### Your objective
Copy the passage on soil sample mass changes below in full, word for word.

### Excerpt
Figure 9b shows the difference between the mass of the sample and the initial value for each test during the 28 cycles. Cases 2 and 3 had similar changes in mass. In a single cycle, the 11 g of rainfall infiltration was not completely evaporated; therefore, the mass of the sample significantly increased after the first cycle. During the first seven cycles, the increment between the initial and final mass decreased rapidly and stabilized after 14 cycles; however, it was still higher than the initial value. Cases 1 and 4 also had similar changes in mass. The high-intensity ultraviolet radiation reduced the moisture content of the sample, and the mass of the sample was lower than the original. As the cycle tests progressed, the amount of mass reduction decreased and stabilized after 14 cycles; however, the mass was still slightly smaller than the initial value.
Surface damage
In this study, regular photographs were taken in order to record the surface damage of soil samples during different periods. Figure 10 shows the photographs of samples for the four different cases after 0, 1, 3, 7, 14, 21, and 28 cycles.

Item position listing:
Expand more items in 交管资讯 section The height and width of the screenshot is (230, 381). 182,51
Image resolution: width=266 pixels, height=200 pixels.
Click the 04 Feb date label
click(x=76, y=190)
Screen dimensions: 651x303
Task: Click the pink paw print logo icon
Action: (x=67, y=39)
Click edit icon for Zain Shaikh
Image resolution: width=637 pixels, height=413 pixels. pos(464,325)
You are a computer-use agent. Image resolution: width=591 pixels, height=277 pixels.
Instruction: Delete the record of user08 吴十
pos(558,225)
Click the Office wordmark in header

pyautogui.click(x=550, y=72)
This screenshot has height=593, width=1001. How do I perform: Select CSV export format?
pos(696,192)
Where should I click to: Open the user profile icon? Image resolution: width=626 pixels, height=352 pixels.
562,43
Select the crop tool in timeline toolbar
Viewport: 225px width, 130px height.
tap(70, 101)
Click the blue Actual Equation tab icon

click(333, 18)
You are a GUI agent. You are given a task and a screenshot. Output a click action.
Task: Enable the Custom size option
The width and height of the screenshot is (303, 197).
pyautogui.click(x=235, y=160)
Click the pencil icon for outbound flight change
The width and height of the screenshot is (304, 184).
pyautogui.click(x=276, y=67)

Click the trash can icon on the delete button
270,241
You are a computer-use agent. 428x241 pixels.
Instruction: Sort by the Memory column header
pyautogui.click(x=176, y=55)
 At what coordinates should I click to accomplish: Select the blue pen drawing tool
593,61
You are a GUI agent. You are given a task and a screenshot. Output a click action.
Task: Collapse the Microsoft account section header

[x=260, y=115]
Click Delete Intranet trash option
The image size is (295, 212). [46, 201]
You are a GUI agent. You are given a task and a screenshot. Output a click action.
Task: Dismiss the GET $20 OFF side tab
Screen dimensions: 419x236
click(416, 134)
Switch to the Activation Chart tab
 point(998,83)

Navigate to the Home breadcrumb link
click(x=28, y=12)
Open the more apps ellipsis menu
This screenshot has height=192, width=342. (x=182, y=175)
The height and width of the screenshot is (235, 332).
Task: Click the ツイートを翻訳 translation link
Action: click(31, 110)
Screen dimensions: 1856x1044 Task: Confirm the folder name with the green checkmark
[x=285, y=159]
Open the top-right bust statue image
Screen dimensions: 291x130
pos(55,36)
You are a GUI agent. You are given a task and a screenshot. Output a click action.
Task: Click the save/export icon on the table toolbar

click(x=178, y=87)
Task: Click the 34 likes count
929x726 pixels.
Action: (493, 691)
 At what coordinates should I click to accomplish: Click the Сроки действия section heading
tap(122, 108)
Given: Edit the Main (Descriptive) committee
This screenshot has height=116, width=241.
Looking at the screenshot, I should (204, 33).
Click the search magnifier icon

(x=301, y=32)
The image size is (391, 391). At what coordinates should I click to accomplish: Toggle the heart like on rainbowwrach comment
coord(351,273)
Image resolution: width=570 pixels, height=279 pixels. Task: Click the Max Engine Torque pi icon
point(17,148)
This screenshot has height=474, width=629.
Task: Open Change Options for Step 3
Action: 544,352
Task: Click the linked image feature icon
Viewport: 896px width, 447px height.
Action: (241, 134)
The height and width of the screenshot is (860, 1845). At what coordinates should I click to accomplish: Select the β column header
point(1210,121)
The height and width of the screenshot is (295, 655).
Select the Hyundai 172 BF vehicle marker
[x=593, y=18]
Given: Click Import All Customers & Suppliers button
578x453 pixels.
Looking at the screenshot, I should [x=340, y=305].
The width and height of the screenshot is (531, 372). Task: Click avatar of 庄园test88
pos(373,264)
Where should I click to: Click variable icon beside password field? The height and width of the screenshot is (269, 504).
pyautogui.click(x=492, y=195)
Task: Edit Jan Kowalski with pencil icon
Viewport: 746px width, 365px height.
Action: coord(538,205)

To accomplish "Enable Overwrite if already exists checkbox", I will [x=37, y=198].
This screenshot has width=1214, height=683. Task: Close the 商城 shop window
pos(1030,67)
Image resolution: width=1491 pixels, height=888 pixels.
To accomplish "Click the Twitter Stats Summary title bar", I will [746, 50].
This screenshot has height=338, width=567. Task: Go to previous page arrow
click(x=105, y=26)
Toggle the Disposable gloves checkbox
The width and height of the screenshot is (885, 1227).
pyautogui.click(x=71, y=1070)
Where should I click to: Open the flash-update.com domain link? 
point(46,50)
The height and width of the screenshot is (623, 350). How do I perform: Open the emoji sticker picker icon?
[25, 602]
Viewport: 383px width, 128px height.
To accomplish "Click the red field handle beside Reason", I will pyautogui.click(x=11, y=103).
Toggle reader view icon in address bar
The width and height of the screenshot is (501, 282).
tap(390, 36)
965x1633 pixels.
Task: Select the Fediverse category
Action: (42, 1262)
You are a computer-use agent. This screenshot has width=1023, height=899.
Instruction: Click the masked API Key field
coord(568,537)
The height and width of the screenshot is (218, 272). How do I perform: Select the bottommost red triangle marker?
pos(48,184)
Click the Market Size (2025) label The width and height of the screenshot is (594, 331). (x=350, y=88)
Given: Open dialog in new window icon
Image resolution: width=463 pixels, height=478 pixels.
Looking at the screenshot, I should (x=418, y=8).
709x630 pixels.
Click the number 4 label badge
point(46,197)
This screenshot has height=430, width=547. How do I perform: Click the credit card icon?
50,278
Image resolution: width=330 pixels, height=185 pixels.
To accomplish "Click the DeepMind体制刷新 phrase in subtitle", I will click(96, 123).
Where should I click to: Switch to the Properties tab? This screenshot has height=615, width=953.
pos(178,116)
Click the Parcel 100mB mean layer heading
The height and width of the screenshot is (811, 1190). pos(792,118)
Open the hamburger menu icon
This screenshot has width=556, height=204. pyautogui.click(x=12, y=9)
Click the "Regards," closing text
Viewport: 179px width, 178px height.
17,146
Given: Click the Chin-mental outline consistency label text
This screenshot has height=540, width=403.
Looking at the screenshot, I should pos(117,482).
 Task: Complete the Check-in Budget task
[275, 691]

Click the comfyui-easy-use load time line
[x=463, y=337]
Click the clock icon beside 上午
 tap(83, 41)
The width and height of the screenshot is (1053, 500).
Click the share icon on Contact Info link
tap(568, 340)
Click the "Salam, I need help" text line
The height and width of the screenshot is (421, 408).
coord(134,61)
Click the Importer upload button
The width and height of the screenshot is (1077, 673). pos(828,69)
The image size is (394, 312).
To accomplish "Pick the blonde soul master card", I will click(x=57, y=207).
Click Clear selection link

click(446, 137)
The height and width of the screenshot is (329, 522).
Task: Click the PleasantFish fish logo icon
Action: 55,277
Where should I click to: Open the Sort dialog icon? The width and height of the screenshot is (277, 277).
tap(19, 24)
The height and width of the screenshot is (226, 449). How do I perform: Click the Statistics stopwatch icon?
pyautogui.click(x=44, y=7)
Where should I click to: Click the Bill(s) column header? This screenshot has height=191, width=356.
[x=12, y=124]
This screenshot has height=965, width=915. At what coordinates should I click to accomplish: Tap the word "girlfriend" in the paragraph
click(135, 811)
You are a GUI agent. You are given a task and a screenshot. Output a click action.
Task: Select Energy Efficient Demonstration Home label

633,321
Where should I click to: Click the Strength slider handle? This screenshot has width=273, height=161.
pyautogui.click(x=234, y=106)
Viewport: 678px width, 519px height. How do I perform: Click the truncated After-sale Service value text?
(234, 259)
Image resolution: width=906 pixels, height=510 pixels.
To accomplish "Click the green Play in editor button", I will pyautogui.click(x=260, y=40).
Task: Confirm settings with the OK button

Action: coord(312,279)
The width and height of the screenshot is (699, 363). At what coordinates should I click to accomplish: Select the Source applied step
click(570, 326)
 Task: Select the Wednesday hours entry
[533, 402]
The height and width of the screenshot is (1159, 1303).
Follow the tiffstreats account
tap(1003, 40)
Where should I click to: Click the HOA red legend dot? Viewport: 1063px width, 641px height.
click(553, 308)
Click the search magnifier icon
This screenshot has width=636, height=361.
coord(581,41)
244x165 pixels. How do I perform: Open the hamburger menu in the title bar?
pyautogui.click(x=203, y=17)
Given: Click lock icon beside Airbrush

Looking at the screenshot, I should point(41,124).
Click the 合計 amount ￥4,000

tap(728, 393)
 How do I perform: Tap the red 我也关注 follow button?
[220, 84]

### Answer in full
Figure 9b shows the difference between the mass of the sample and the initial value for each test during the 28 cycles. Cases 2 and 3 had similar changes in mass. In a single cycle, the 11 g of rainfall infiltration was not completely evaporated; therefore, the mass of the sample significantly increased after the first cycle. During the first seven cycles, the increment between the initial and final mass decreased rapidly and stabilized after 14 cycles; however, it was still higher than the initial value. Cases 1 and 4 also had similar changes in mass. The high-intensity ultraviolet radiation reduced the moisture content of the sample, and the mass of the sample was lower than the original. As the cycle tests progressed, the amount of mass reduction decreased and stabilized after 14 cycles; however, the mass was still slightly smaller than the initial value.
Surface damage
In this study, regular photographs were taken in order to record the surface damage of soil samples during different periods. Figure 10 shows the photographs of samples for the four different cases after 0, 1, 3, 7, 14, 21, and 28 cycles.